While I do fancy myself a bit of a Francophile, and have read my fair share of gritty C19th French literature, I know I will never get through all –or indeed much- of Balzac’s work. You see, in his relatively short life (1799-1850), Honoré de Balzac produced around 90 works. And while many of them are in fact novellas in his epic anthology La Comédie Humaine, I still take much longer to get through them than most other books. I enjoyed Le Père Goriot, and I stumbled through Le Lys Dans la Vallée at university, but I must say he’s far from my favourite author.
But that’s not to say I don’t admire him.
What’s so fascinating to me about Balzac isn’t so much his writing, but his work ethic. Gosh, that man could apply himself.
Balzac once claimed that he wrote for a 48-hour period on three hours’ sleep.
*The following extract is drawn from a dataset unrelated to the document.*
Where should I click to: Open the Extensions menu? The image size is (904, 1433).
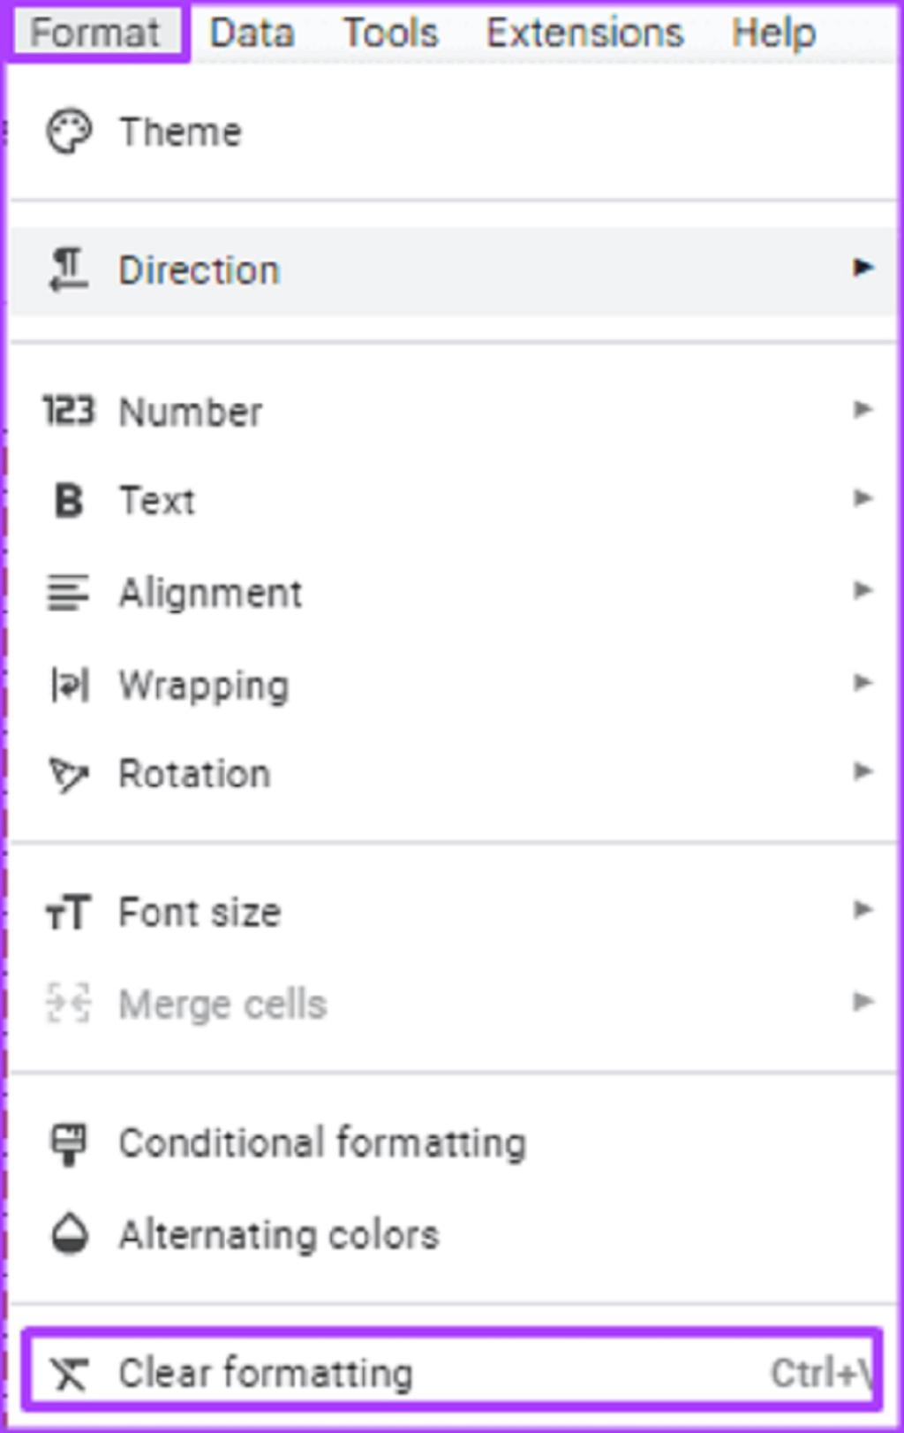[x=584, y=34]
He adopted bizarre sleeping patterns and would write fanatically throughout the night, editing and reediting even the most minute phrase until it was perfect. Immense debts and creditors nipping at his heels saw him produce a mammoth body of work in a relatively short period of time. Reports vary, but it is said he drank up to forty cups of coffee a day (although apparently Voltaire drank sixty!) He dipped in and out of society, at times frequenting the salons by night, but often reverting to a reclusive state. One thing was for sure, though: when inspiration struck, the man became a writing machine.
Of all the residences Honoré de Balzac occupied throughout his life, the Maison de Balzac is the only one left standing. It lies in a surprisingly peaceful corner of the city, down a steep stone staircase on an unassuming residential street. If you didn’t know to visit, you would never find it. But that’s part of the charm.
Balzac occupied the house under a false name from 1840-7, when his debts were piling up. His writing room remains intact, and much focus is placed on his writing desk and materials. You’ll also find a fair amount of letters and photographs documenting the writer’s life and career.
But the highlight of the museum is the room dedicated to Balzac’s handwritten manuscripts. These pages upon pages of frenzied scribbles, criss-crossed with annotations, provide a real insight into the obsessive way in which he worked. You can almost feel that caffeine haze as you read through some of his more frenetic scrawl. It’s incredible how much an author’s handwriting and visible self-revision can give you an idea of their creative process.
One more piece of advice: although the museum is located in a residential area of the city, please don’t get straight back on the metro. The quartier of Passy, with its charming boutiques and pretty streets, is a lovely corner of Paris that few visitors ever get to see. Have your afternoon coffee/s here, but stop before you get to forty cups.